Items listed in a dataset:
::::::::::

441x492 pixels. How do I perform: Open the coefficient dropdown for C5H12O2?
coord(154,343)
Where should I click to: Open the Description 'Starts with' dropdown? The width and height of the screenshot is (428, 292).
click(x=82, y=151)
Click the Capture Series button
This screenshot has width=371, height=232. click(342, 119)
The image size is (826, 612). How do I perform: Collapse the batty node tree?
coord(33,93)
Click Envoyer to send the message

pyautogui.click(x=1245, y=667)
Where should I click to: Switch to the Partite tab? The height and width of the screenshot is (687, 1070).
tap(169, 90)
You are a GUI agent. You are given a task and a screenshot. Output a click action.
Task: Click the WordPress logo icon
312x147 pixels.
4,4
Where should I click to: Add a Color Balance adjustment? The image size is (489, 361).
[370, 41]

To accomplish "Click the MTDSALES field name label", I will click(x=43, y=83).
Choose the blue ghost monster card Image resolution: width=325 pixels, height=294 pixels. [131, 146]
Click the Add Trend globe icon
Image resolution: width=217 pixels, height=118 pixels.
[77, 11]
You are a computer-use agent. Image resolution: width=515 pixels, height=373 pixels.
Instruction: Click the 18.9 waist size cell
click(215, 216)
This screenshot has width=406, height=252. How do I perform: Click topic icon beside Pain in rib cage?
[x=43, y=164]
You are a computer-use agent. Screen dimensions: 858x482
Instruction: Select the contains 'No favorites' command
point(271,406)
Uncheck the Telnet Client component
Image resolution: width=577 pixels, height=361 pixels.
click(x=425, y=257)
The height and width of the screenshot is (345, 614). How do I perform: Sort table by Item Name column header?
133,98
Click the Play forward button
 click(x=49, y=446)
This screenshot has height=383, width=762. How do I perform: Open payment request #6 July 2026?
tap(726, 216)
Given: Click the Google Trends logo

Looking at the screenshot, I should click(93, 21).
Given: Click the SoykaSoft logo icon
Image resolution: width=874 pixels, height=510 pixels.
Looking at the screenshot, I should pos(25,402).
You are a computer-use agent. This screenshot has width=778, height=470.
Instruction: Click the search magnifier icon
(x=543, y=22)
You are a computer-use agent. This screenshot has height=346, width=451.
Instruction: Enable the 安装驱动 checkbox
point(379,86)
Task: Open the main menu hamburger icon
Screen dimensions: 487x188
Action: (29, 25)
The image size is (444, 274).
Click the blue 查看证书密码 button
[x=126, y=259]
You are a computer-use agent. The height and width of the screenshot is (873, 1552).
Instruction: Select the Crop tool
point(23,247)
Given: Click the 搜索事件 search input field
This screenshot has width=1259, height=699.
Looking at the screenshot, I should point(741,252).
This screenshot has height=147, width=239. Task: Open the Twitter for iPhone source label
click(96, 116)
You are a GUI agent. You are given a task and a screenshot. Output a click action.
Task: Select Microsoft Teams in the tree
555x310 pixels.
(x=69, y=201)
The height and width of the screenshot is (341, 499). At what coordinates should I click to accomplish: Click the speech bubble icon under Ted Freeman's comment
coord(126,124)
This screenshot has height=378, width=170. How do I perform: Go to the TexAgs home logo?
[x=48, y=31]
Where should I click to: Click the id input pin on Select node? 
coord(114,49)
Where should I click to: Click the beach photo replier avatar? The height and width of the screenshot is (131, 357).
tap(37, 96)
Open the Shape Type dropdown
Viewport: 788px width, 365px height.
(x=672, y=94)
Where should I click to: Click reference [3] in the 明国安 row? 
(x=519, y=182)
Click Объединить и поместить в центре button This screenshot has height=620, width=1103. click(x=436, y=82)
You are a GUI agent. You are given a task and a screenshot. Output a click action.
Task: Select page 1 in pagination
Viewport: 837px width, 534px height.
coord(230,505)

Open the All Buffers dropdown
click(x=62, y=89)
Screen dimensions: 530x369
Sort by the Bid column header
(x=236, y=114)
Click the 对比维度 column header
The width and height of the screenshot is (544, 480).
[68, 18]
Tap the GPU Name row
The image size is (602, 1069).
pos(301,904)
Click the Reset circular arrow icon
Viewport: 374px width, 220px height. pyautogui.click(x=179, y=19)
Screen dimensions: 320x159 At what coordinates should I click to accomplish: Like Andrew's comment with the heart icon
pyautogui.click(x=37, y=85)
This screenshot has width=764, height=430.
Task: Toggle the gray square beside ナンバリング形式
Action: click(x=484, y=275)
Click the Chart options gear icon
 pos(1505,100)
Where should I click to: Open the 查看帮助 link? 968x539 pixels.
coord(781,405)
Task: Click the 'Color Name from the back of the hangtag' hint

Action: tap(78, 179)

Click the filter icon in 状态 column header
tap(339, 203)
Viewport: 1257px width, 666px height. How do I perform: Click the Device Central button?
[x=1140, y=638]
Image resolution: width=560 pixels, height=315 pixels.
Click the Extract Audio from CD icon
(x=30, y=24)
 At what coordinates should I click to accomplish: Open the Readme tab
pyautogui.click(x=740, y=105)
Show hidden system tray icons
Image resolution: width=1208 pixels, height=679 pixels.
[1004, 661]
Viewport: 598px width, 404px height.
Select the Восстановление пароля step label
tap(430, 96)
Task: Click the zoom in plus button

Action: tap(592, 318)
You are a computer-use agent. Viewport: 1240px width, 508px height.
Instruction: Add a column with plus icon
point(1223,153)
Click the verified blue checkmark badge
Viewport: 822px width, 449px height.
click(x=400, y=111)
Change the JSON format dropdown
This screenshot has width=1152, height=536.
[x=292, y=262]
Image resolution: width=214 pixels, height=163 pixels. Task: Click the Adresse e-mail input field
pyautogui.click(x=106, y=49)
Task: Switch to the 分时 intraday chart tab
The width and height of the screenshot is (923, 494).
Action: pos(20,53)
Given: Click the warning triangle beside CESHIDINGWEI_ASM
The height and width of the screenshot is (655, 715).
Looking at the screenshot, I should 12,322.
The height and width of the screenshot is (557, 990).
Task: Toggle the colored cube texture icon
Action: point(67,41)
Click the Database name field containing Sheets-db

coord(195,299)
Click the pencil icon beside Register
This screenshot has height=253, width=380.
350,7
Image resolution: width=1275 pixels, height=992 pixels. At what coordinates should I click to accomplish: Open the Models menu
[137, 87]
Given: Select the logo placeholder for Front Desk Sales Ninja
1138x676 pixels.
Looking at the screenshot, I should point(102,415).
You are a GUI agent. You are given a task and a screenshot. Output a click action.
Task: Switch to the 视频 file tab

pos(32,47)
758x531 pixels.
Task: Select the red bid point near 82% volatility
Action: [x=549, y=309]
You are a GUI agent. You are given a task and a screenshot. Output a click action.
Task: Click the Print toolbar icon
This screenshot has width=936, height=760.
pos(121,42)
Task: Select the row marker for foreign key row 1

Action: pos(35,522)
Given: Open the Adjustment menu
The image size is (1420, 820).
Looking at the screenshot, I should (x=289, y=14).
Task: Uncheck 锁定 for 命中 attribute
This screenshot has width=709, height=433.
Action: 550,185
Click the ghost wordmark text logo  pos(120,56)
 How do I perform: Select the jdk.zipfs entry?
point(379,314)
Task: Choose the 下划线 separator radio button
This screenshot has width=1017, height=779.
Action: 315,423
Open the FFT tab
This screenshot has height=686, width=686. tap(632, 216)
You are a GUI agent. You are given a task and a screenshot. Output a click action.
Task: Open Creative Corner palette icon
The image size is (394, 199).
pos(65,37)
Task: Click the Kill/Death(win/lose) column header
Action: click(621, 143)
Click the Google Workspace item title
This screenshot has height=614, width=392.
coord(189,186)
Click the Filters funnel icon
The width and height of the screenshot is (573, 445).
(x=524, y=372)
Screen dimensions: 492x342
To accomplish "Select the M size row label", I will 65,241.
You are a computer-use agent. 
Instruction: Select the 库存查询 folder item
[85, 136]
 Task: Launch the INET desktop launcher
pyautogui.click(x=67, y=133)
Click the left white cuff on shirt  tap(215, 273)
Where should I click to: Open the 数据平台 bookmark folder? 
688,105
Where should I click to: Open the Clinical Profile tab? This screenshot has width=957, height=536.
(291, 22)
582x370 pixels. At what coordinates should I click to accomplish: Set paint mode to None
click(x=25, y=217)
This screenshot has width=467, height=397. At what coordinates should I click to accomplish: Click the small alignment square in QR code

::::::::::

• WHAT IS NEEDED: Copy out each line of the records where the word "will" appears.

• RESULT FOR THIS EXERCISE:
To accomplish "Click the MTDSALES field name label", I will click(x=43, y=83).
To accomplish "Select the M size row label", I will 65,241.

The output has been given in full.